* **Exercise instructions**
The records that follow are to be repeated without alteration.

* **Given records**
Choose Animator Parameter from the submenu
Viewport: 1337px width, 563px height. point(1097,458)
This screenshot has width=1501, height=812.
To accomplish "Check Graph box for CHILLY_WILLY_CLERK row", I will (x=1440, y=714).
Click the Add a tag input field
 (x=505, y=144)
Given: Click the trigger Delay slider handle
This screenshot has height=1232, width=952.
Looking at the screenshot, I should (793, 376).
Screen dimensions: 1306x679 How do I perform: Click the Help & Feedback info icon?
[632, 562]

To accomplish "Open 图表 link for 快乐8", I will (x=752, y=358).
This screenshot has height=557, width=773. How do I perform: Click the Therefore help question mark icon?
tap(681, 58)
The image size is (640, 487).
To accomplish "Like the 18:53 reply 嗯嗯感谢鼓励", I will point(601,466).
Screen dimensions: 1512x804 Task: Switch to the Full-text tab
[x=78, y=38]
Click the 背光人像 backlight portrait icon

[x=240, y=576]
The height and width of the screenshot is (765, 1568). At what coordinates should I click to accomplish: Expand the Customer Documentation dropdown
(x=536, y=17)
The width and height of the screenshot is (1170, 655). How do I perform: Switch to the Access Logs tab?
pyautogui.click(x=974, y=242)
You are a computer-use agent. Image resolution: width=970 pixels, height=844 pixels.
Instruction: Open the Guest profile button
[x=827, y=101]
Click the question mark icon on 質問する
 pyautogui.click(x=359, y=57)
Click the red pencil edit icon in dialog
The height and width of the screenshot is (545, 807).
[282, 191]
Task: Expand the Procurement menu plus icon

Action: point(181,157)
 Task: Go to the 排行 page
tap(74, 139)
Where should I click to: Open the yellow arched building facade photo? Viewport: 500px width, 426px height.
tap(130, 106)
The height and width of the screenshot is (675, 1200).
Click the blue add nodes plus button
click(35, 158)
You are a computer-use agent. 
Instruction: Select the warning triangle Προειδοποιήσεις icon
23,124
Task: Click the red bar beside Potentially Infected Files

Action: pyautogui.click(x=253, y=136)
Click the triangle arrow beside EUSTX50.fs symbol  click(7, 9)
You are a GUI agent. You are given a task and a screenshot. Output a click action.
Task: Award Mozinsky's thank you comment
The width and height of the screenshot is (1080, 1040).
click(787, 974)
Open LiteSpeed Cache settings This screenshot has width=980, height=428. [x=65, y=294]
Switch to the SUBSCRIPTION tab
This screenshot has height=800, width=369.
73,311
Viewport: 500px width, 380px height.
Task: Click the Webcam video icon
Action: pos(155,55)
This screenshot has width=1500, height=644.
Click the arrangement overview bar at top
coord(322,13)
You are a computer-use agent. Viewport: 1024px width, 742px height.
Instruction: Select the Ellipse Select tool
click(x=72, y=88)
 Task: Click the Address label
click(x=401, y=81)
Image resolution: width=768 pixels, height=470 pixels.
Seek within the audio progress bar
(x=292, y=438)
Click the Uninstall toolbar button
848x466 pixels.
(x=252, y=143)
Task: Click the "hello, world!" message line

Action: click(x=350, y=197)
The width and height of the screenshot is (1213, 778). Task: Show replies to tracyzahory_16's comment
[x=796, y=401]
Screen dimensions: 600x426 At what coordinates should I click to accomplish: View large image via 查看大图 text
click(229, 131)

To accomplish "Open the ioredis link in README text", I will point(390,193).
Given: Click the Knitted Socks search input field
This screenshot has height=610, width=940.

* **Answer box**
Choose Animator Parameter from the submenu
Viewport: 1337px width, 563px height. point(1097,458)
This screenshot has width=1501, height=812.
To accomplish "Check Graph box for CHILLY_WILLY_CLERK row", I will (x=1440, y=714).
Click the Add a tag input field
 (x=505, y=144)
Given: Click the trigger Delay slider handle
This screenshot has height=1232, width=952.
Looking at the screenshot, I should (793, 376).
Screen dimensions: 1306x679 How do I perform: Click the Help & Feedback info icon?
[632, 562]

To accomplish "Open 图表 link for 快乐8", I will (x=752, y=358).
This screenshot has height=557, width=773. How do I perform: Click the Therefore help question mark icon?
tap(681, 58)
The image size is (640, 487).
To accomplish "Like the 18:53 reply 嗯嗯感谢鼓励", I will point(601,466).
Screen dimensions: 1512x804 Task: Switch to the Full-text tab
[x=78, y=38]
Click the 背光人像 backlight portrait icon

[x=240, y=576]
The height and width of the screenshot is (765, 1568). At what coordinates should I click to accomplish: Expand the Customer Documentation dropdown
(x=536, y=17)
The width and height of the screenshot is (1170, 655). How do I perform: Switch to the Access Logs tab?
pyautogui.click(x=974, y=242)
You are a computer-use agent. Image resolution: width=970 pixels, height=844 pixels.
Instruction: Open the Guest profile button
[x=827, y=101]
Click the question mark icon on 質問する
 pyautogui.click(x=359, y=57)
Click the red pencil edit icon in dialog
The height and width of the screenshot is (545, 807).
[282, 191]
Task: Expand the Procurement menu plus icon

Action: point(181,157)
 Task: Go to the 排行 page
tap(74, 139)
Where should I click to: Open the yellow arched building facade photo? Viewport: 500px width, 426px height.
tap(130, 106)
The height and width of the screenshot is (675, 1200).
Click the blue add nodes plus button
click(35, 158)
You are a computer-use agent. 
Instruction: Select the warning triangle Προειδοποιήσεις icon
23,124
Task: Click the red bar beside Potentially Infected Files

Action: pyautogui.click(x=253, y=136)
Click the triangle arrow beside EUSTX50.fs symbol  click(7, 9)
You are a GUI agent. You are given a task and a screenshot. Output a click action.
Task: Award Mozinsky's thank you comment
The width and height of the screenshot is (1080, 1040).
click(787, 974)
Open LiteSpeed Cache settings This screenshot has width=980, height=428. [x=65, y=294]
Switch to the SUBSCRIPTION tab
This screenshot has height=800, width=369.
73,311
Viewport: 500px width, 380px height.
Task: Click the Webcam video icon
Action: pos(155,55)
This screenshot has width=1500, height=644.
Click the arrangement overview bar at top
coord(322,13)
You are a computer-use agent. Viewport: 1024px width, 742px height.
Instruction: Select the Ellipse Select tool
click(x=72, y=88)
 Task: Click the Address label
click(x=401, y=81)
Image resolution: width=768 pixels, height=470 pixels.
Seek within the audio progress bar
(x=292, y=438)
Click the Uninstall toolbar button
848x466 pixels.
(x=252, y=143)
Task: Click the "hello, world!" message line

Action: click(x=350, y=197)
The width and height of the screenshot is (1213, 778). Task: Show replies to tracyzahory_16's comment
[x=796, y=401]
Screen dimensions: 600x426 At what coordinates should I click to accomplish: View large image via 查看大图 text
click(229, 131)

To accomplish "Open the ioredis link in README text", I will point(390,193).
Given: Click the Knitted Socks search input field
This screenshot has height=610, width=940.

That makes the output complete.